• [Input for this task]
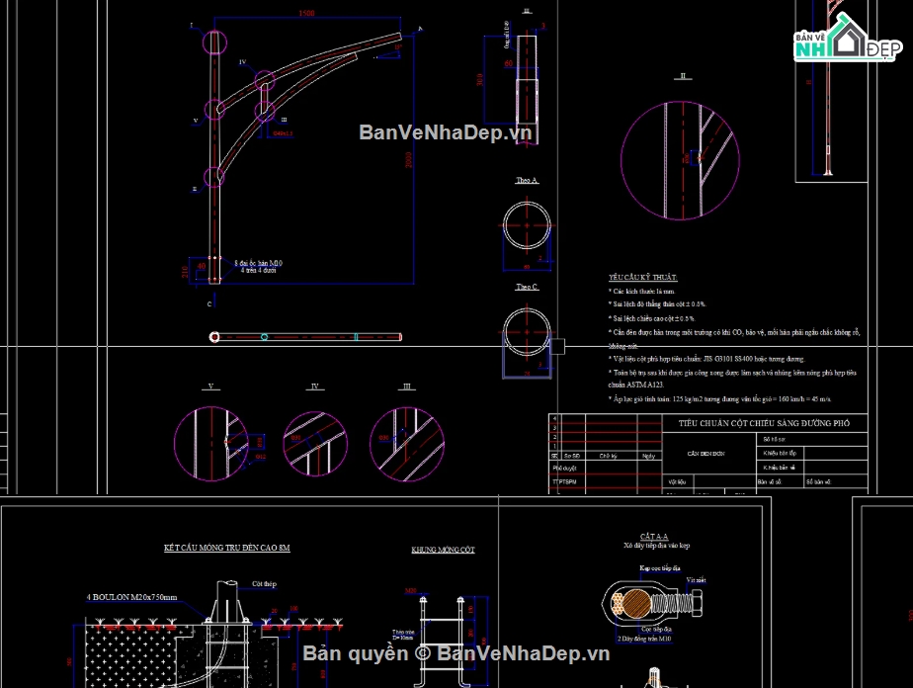Viewport: 913px width, 688px height.
Task: Click the detail I circle at pole top
Action: [214, 43]
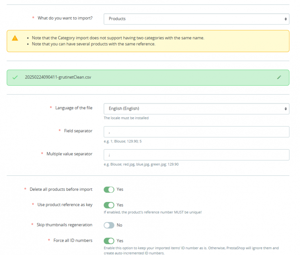Enable Skip thumbnails regeneration switch
Viewport: 300px width, 255px height.
(109, 225)
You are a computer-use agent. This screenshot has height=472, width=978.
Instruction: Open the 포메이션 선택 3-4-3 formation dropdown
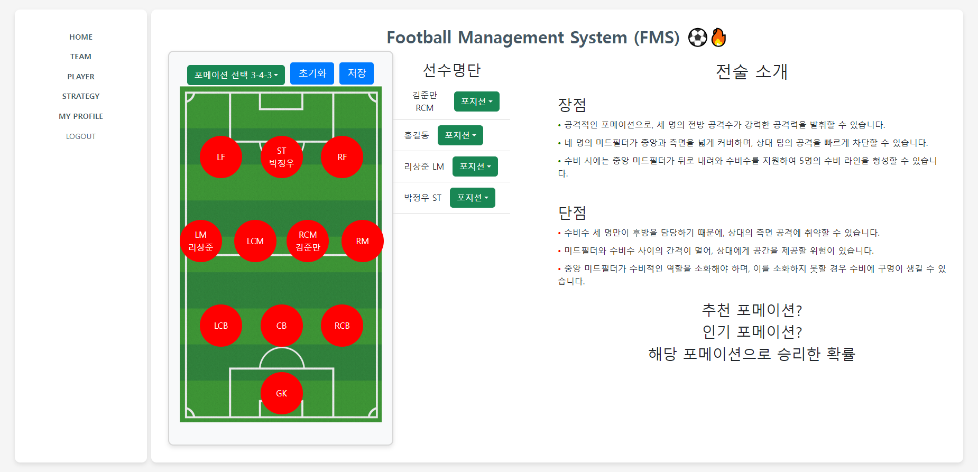pyautogui.click(x=235, y=75)
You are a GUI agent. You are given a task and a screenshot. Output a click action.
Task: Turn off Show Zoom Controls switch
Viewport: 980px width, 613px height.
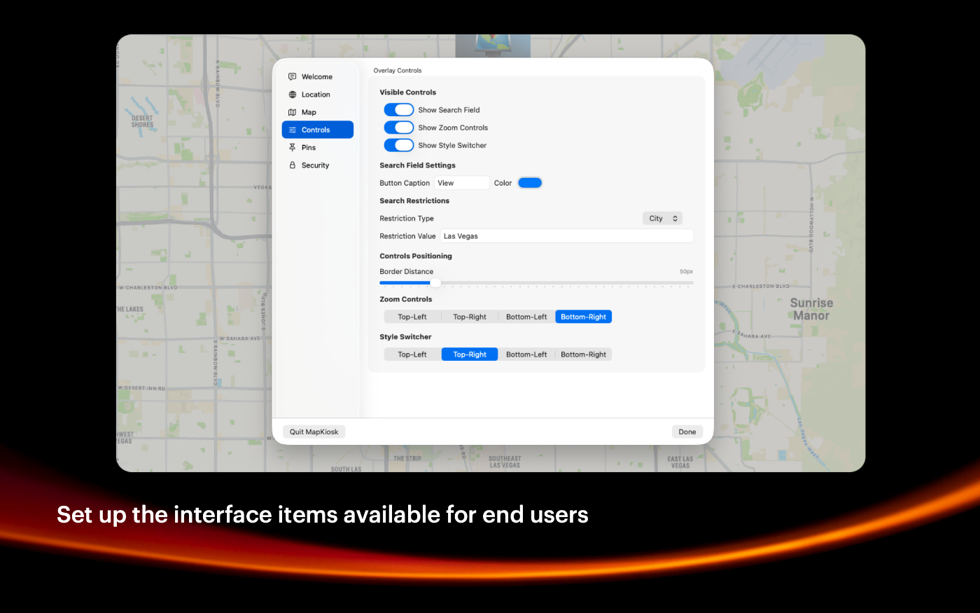(x=398, y=128)
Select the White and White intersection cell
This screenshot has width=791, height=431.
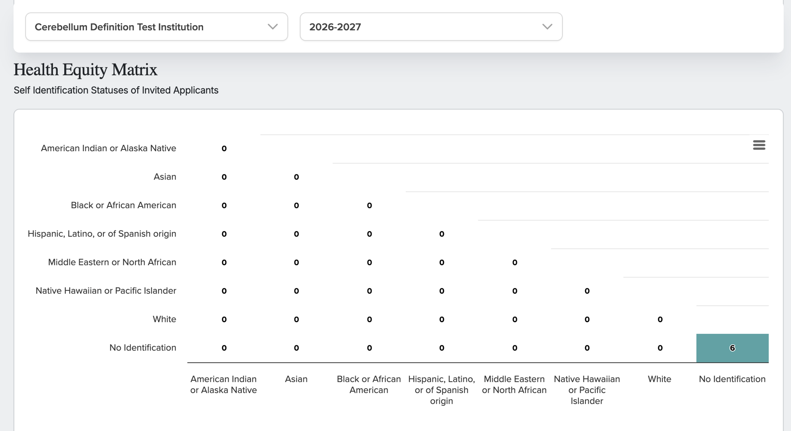pyautogui.click(x=660, y=320)
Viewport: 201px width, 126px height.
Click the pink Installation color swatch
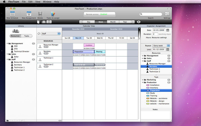[x=148, y=85]
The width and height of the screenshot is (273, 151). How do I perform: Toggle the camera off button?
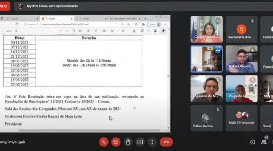[116, 142]
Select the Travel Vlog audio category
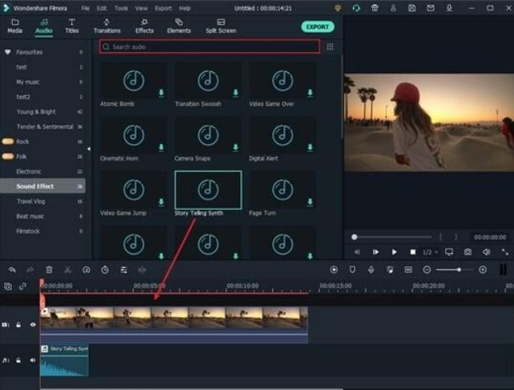514x390 pixels. pyautogui.click(x=30, y=201)
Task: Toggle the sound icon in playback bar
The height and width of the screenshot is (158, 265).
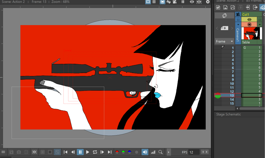Action: 145,152
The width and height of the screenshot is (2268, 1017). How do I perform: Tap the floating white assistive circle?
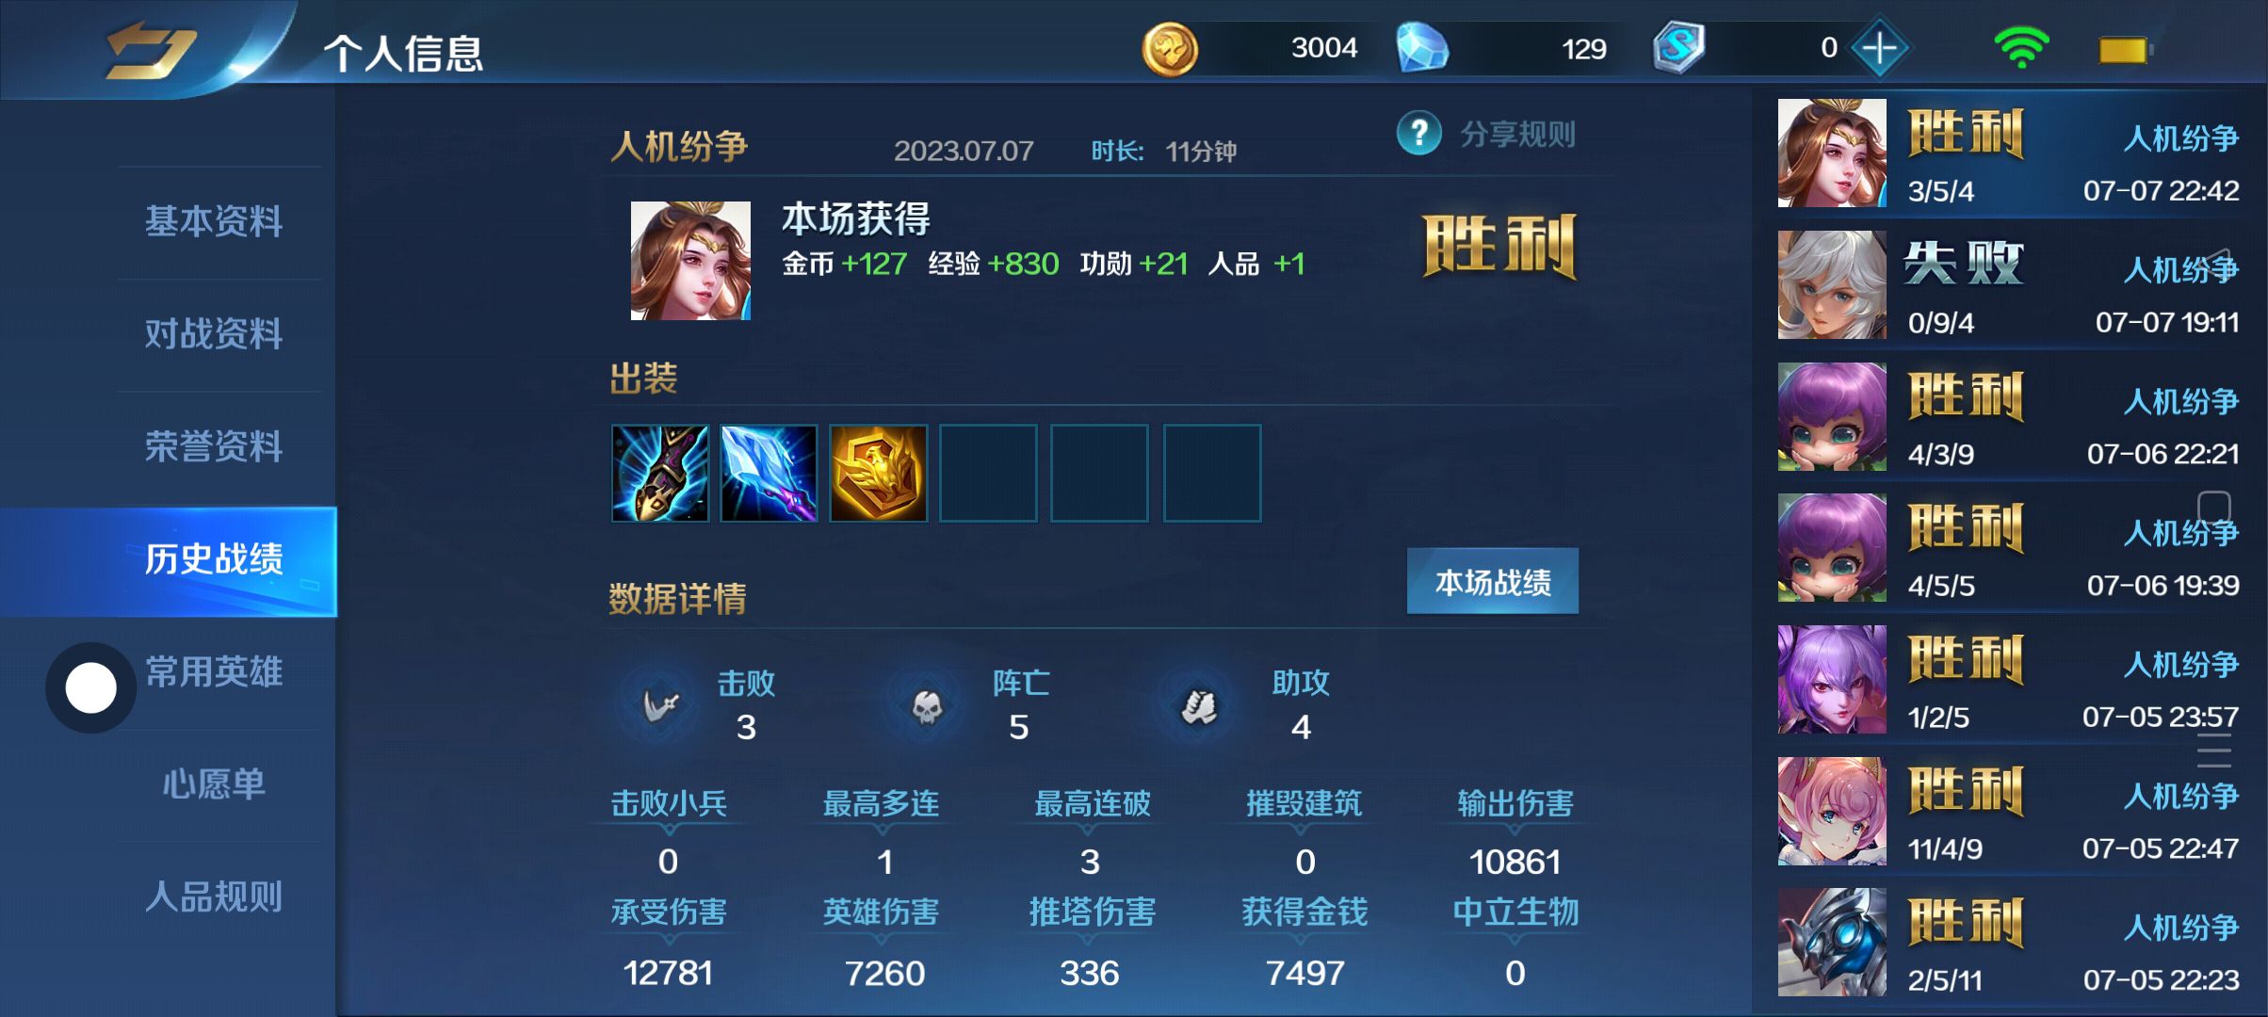click(90, 687)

• [Work to do] Rewrite the items above, replacing "screenshot" with "screen capture" and leaving everything else unchanged. Omit the pictures.

• [Exercise response]
Viewport: 913px width, 688px height.
Task: Click the detail I circle at pole top
Action: [214, 43]
Enable Skip thumbnails regeneration switch
Viewport: 300px width, 255px height.
(109, 225)
You are a computer-use agent. This screen capture has height=472, width=978.
Instruction: Open the 포메이션 선택 3-4-3 formation dropdown
pyautogui.click(x=235, y=75)
You are a GUI agent. You are given a task and a screen capture. Output a click action.
Task: Turn off Show Zoom Controls switch
Viewport: 980px width, 613px height.
(x=398, y=128)
Select the White and White intersection cell
This screen capture has width=791, height=431.
pyautogui.click(x=660, y=320)
Viewport: 201px width, 126px height.
Click the pink Installation color swatch
[x=148, y=85]
The width and height of the screen capture is (273, 151). How do I perform: Toggle the camera off button?
[116, 142]
Select the Travel Vlog audio category
514x390 pixels. pyautogui.click(x=30, y=201)
Task: Toggle the sound icon in playback bar
The height and width of the screen capture is (158, 265).
Action: 145,152
The width and height of the screen capture is (2268, 1017). How do I perform: Tap the floating white assistive circle?
click(90, 687)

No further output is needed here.